Edward hanya diam, tak menanggapi perkataan Arsana yang seperti penasaran dengan keberadaan gedung itu.

"Aku mau ke sana," ucap Arsana, membuat Edward menoleh dan langsung melarangnya.

"Untuk apa? Bahaya! Takutnya di sana ada ...." Edward menggantung ucapannya.

"Ada apa? Masa bule penakut sih? Ikut, yuk," ajak Arsana dibalas gelengan oleh lelaki itu.

"Ah, cemen. Aku di sini kan Guru Relawan, selain bertugas mengajar, aku juga harus membaca situasi dan melihat keadaan.

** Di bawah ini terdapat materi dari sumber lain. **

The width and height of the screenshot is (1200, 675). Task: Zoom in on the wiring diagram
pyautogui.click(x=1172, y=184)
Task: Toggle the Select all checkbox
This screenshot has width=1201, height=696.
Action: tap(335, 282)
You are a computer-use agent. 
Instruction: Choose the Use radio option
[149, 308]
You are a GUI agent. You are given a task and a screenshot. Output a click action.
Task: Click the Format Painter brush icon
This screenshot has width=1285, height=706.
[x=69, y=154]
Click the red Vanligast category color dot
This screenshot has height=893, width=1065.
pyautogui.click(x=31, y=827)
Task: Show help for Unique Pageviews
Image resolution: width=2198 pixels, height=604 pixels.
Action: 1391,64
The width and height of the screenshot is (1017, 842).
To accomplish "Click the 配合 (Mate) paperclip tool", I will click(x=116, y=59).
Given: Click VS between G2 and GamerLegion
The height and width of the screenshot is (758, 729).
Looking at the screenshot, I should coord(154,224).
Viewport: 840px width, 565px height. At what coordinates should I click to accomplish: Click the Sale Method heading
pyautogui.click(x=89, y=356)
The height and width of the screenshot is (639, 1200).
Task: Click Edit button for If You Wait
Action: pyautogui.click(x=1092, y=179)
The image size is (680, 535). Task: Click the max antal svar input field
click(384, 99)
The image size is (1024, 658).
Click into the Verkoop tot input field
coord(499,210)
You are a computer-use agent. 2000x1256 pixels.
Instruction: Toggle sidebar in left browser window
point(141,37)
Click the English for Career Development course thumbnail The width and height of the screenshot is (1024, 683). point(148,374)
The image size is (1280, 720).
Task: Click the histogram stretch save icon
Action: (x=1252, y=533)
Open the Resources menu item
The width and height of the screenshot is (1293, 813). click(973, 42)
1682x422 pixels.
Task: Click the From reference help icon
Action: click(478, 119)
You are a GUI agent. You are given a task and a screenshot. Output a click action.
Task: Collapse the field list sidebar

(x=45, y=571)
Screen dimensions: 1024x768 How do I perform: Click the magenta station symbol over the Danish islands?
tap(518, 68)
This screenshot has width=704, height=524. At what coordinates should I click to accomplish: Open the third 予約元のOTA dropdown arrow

Sayang sekali kalau gedung itu kosong, aku bisa mengusulkan pada pemerintah untuk disegarkan dan dipakai kepentingan masyarakat. Iya, kan?"

Arsana berjalan menuju gedung itu, dan Edward yang juga penasaran akhirnya ikut Arsana juga.

"Huh, ikut juga kamu!" ledek Arsana.

"Aku mau melarang kamu, Bu Arsana! Konon di sana ada sebuah perkumpulan mafia, selama aku mengabdikan diri di sini, tak ada seorang pun yang berani mendekat apalagi masuk ke sana!" jelas Edward membuat Arsana tersenyum senang karena perlahan, dia menemukan titik terang.